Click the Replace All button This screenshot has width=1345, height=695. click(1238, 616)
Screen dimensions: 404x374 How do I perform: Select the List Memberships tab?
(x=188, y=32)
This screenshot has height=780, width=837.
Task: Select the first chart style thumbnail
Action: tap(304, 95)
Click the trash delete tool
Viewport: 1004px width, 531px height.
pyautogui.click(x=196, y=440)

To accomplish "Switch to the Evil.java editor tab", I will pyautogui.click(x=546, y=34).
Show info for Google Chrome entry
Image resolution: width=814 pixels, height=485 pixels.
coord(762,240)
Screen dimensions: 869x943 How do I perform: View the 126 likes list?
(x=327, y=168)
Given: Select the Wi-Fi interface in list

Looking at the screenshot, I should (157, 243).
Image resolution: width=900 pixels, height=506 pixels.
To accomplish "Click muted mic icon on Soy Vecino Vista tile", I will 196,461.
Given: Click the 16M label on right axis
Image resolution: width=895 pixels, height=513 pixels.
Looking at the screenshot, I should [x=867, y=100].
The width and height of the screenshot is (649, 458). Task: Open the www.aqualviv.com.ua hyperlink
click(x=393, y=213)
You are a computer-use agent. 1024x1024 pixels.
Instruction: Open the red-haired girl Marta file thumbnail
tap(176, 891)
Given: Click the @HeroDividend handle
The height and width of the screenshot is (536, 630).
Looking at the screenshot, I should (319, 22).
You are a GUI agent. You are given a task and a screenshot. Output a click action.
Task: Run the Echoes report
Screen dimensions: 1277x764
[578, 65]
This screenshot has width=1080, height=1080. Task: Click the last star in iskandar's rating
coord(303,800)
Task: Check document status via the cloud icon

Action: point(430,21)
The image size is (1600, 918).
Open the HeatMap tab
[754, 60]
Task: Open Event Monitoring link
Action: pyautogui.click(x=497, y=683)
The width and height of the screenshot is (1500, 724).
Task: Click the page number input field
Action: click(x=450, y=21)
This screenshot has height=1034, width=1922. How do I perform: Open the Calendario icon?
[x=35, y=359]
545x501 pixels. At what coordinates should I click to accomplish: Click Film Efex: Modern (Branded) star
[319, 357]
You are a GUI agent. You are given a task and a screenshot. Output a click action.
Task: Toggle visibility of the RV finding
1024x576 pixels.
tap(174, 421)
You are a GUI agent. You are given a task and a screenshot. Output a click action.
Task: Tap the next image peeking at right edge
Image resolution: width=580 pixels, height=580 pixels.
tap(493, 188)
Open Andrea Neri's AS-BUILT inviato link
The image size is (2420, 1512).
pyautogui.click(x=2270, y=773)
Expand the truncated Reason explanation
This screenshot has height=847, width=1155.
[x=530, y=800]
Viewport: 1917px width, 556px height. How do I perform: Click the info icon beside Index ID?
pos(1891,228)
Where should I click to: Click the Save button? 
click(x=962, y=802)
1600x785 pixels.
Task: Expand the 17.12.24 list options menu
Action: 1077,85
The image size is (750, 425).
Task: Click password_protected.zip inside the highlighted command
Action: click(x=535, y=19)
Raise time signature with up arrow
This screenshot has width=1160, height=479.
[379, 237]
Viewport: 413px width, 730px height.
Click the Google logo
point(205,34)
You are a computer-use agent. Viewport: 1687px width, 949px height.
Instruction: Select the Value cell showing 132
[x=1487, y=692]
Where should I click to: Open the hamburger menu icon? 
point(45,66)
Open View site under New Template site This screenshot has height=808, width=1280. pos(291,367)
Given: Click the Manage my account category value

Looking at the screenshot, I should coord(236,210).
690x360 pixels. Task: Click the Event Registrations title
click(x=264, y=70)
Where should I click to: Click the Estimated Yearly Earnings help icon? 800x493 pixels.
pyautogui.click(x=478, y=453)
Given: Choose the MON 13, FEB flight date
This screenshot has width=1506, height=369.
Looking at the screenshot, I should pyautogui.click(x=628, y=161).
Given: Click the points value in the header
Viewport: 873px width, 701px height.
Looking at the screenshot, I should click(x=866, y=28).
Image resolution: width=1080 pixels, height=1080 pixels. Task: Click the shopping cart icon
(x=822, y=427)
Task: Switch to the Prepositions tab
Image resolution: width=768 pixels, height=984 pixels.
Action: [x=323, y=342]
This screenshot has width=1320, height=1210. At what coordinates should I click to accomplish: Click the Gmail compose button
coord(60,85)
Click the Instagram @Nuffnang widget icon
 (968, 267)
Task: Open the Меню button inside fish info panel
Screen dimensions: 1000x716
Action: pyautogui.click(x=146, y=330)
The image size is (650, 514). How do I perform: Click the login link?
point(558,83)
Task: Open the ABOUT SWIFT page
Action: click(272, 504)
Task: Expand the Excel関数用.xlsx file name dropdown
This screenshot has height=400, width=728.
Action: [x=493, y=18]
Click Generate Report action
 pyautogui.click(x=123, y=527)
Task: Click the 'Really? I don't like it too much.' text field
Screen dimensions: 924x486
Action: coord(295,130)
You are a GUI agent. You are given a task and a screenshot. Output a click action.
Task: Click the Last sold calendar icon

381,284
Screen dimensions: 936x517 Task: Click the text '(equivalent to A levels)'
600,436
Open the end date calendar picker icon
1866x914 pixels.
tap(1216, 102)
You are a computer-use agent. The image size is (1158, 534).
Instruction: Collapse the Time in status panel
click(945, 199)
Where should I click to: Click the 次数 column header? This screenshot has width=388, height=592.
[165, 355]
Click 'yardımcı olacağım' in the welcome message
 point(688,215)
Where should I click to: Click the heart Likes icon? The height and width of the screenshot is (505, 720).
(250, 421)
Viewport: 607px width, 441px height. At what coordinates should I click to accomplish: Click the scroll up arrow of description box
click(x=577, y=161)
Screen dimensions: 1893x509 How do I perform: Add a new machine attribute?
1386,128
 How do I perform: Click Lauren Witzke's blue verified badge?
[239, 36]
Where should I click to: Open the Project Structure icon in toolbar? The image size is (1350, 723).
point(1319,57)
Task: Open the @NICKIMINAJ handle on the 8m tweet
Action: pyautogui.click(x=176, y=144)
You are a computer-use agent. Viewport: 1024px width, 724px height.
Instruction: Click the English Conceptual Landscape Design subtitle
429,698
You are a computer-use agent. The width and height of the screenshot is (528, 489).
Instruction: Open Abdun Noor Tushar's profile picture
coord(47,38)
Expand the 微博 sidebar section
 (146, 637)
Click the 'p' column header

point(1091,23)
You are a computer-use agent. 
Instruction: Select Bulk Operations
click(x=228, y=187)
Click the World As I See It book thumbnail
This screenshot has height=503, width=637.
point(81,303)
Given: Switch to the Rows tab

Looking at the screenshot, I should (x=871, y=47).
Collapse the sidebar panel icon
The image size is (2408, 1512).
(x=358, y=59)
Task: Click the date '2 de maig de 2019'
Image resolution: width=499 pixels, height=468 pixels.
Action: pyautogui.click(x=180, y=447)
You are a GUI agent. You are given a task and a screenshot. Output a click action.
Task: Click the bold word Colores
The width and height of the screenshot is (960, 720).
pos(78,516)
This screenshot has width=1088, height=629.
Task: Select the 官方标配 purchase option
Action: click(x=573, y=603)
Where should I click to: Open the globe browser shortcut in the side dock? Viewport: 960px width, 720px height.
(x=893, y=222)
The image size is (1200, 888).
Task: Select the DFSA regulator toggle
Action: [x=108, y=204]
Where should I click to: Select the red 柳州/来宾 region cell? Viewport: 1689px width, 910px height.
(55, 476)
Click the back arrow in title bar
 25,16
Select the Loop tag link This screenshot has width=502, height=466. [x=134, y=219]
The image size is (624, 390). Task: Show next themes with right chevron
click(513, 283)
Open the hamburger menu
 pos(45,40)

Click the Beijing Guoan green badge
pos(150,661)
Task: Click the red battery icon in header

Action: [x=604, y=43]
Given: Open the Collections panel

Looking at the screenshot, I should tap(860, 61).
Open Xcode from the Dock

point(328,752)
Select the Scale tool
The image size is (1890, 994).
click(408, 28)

**********

**What to do:**
With no line omitted, copy all the data exactly.

**Task output:**
Click the Replace All button This screenshot has width=1345, height=695. click(1238, 616)
Screen dimensions: 404x374 How do I perform: Select the List Memberships tab?
(x=188, y=32)
This screenshot has height=780, width=837.
Task: Select the first chart style thumbnail
Action: tap(304, 95)
Click the trash delete tool
Viewport: 1004px width, 531px height.
pyautogui.click(x=196, y=440)

To accomplish "Switch to the Evil.java editor tab", I will pyautogui.click(x=546, y=34).
Show info for Google Chrome entry
Image resolution: width=814 pixels, height=485 pixels.
coord(762,240)
Screen dimensions: 869x943 How do I perform: View the 126 likes list?
(x=327, y=168)
Given: Select the Wi-Fi interface in list

Looking at the screenshot, I should (157, 243).
Image resolution: width=900 pixels, height=506 pixels.
To accomplish "Click muted mic icon on Soy Vecino Vista tile", I will 196,461.
Given: Click the 16M label on right axis
Image resolution: width=895 pixels, height=513 pixels.
Looking at the screenshot, I should [x=867, y=100].
The width and height of the screenshot is (649, 458). Task: Open the www.aqualviv.com.ua hyperlink
click(x=393, y=213)
You are a computer-use agent. 1024x1024 pixels.
Instruction: Open the red-haired girl Marta file thumbnail
tap(176, 891)
Given: Click the @HeroDividend handle
The height and width of the screenshot is (536, 630).
Looking at the screenshot, I should (319, 22).
You are a GUI agent. You are given a task and a screenshot. Output a click action.
Task: Run the Echoes report
Screen dimensions: 1277x764
[578, 65]
This screenshot has width=1080, height=1080. Task: Click the last star in iskandar's rating
coord(303,800)
Task: Check document status via the cloud icon

Action: point(430,21)
The image size is (1600, 918).
Open the HeatMap tab
[754, 60]
Task: Open Event Monitoring link
Action: pyautogui.click(x=497, y=683)
The width and height of the screenshot is (1500, 724).
Task: Click the page number input field
Action: click(x=450, y=21)
This screenshot has height=1034, width=1922. How do I perform: Open the Calendario icon?
[x=35, y=359]
545x501 pixels. At what coordinates should I click to accomplish: Click Film Efex: Modern (Branded) star
[319, 357]
You are a GUI agent. You are given a task and a screenshot. Output a click action.
Task: Toggle visibility of the RV finding
1024x576 pixels.
tap(174, 421)
You are a GUI agent. You are given a task and a screenshot. Output a click action.
Task: Tap the next image peeking at right edge
Image resolution: width=580 pixels, height=580 pixels.
tap(493, 188)
Open Andrea Neri's AS-BUILT inviato link
The image size is (2420, 1512).
pyautogui.click(x=2270, y=773)
Expand the truncated Reason explanation
This screenshot has height=847, width=1155.
[x=530, y=800]
Viewport: 1917px width, 556px height. How do I perform: Click the info icon beside Index ID?
pos(1891,228)
Where should I click to: Click the Save button? 
click(x=962, y=802)
1600x785 pixels.
Task: Expand the 17.12.24 list options menu
Action: 1077,85
The image size is (750, 425).
Task: Click password_protected.zip inside the highlighted command
Action: click(x=535, y=19)
Raise time signature with up arrow
This screenshot has width=1160, height=479.
[379, 237]
Viewport: 413px width, 730px height.
Click the Google logo
point(205,34)
You are a computer-use agent. Viewport: 1687px width, 949px height.
Instruction: Select the Value cell showing 132
[x=1487, y=692]
Where should I click to: Open the hamburger menu icon? 
point(45,66)
Open View site under New Template site This screenshot has height=808, width=1280. pos(291,367)
Given: Click the Manage my account category value

Looking at the screenshot, I should coord(236,210).
690x360 pixels. Task: Click the Event Registrations title
click(x=264, y=70)
Where should I click to: Click the Estimated Yearly Earnings help icon? 800x493 pixels.
pyautogui.click(x=478, y=453)
Given: Choose the MON 13, FEB flight date
This screenshot has width=1506, height=369.
Looking at the screenshot, I should pyautogui.click(x=628, y=161).
Given: Click the points value in the header
Viewport: 873px width, 701px height.
Looking at the screenshot, I should click(x=866, y=28).
Image resolution: width=1080 pixels, height=1080 pixels. Task: Click the shopping cart icon
(x=822, y=427)
Task: Switch to the Prepositions tab
Image resolution: width=768 pixels, height=984 pixels.
Action: [x=323, y=342]
This screenshot has width=1320, height=1210. At what coordinates should I click to accomplish: Click the Gmail compose button
coord(60,85)
Click the Instagram @Nuffnang widget icon
 (968, 267)
Task: Open the Меню button inside fish info panel
Screen dimensions: 1000x716
Action: pyautogui.click(x=146, y=330)
The image size is (650, 514). How do I perform: Click the login link?
point(558,83)
Task: Open the ABOUT SWIFT page
Action: click(272, 504)
Task: Expand the Excel関数用.xlsx file name dropdown
This screenshot has height=400, width=728.
Action: [x=493, y=18]
Click Generate Report action
 pyautogui.click(x=123, y=527)
Task: Click the 'Really? I don't like it too much.' text field
Screen dimensions: 924x486
Action: coord(295,130)
You are a GUI agent. You are given a task and a screenshot. Output a click action.
Task: Click the Last sold calendar icon

381,284
Screen dimensions: 936x517 Task: Click the text '(equivalent to A levels)'
600,436
Open the end date calendar picker icon
1866x914 pixels.
tap(1216, 102)
You are a computer-use agent. The image size is (1158, 534).
Instruction: Collapse the Time in status panel
click(945, 199)
Where should I click to: Click the 次数 column header? This screenshot has width=388, height=592.
[165, 355]
Click 'yardımcı olacağım' in the welcome message
 point(688,215)
Where should I click to: Click the heart Likes icon? The height and width of the screenshot is (505, 720).
(250, 421)
Viewport: 607px width, 441px height. At what coordinates should I click to accomplish: Click the scroll up arrow of description box
click(x=577, y=161)
Screen dimensions: 1893x509 How do I perform: Add a new machine attribute?
1386,128
 How do I perform: Click Lauren Witzke's blue verified badge?
[239, 36]
Where should I click to: Open the Project Structure icon in toolbar? The image size is (1350, 723).
point(1319,57)
Task: Open the @NICKIMINAJ handle on the 8m tweet
Action: pyautogui.click(x=176, y=144)
You are a computer-use agent. Viewport: 1024px width, 724px height.
Instruction: Click the English Conceptual Landscape Design subtitle
429,698
You are a computer-use agent. The width and height of the screenshot is (528, 489).
Instruction: Open Abdun Noor Tushar's profile picture
coord(47,38)
Expand the 微博 sidebar section
 (146, 637)
Click the 'p' column header

point(1091,23)
You are a computer-use agent. 
Instruction: Select Bulk Operations
click(x=228, y=187)
Click the World As I See It book thumbnail
This screenshot has height=503, width=637.
point(81,303)
Given: Switch to the Rows tab

Looking at the screenshot, I should (x=871, y=47).
Collapse the sidebar panel icon
The image size is (2408, 1512).
(x=358, y=59)
Task: Click the date '2 de maig de 2019'
Image resolution: width=499 pixels, height=468 pixels.
Action: pyautogui.click(x=180, y=447)
You are a GUI agent. You are given a task and a screenshot. Output a click action.
Task: Click the bold word Colores
The width and height of the screenshot is (960, 720).
pos(78,516)
This screenshot has width=1088, height=629.
Task: Select the 官方标配 purchase option
Action: click(x=573, y=603)
Where should I click to: Open the globe browser shortcut in the side dock? Viewport: 960px width, 720px height.
(x=893, y=222)
The image size is (1200, 888).
Task: Select the DFSA regulator toggle
Action: [x=108, y=204]
Where should I click to: Select the red 柳州/来宾 region cell? Viewport: 1689px width, 910px height.
(55, 476)
Click the back arrow in title bar
 25,16
Select the Loop tag link This screenshot has width=502, height=466. [x=134, y=219]
The image size is (624, 390). Task: Show next themes with right chevron
click(513, 283)
Open the hamburger menu
 pos(45,40)

Click the Beijing Guoan green badge
pos(150,661)
Task: Click the red battery icon in header

Action: [x=604, y=43]
Given: Open the Collections panel

Looking at the screenshot, I should tap(860, 61).
Open Xcode from the Dock

point(328,752)
Select the Scale tool
The image size is (1890, 994).
click(408, 28)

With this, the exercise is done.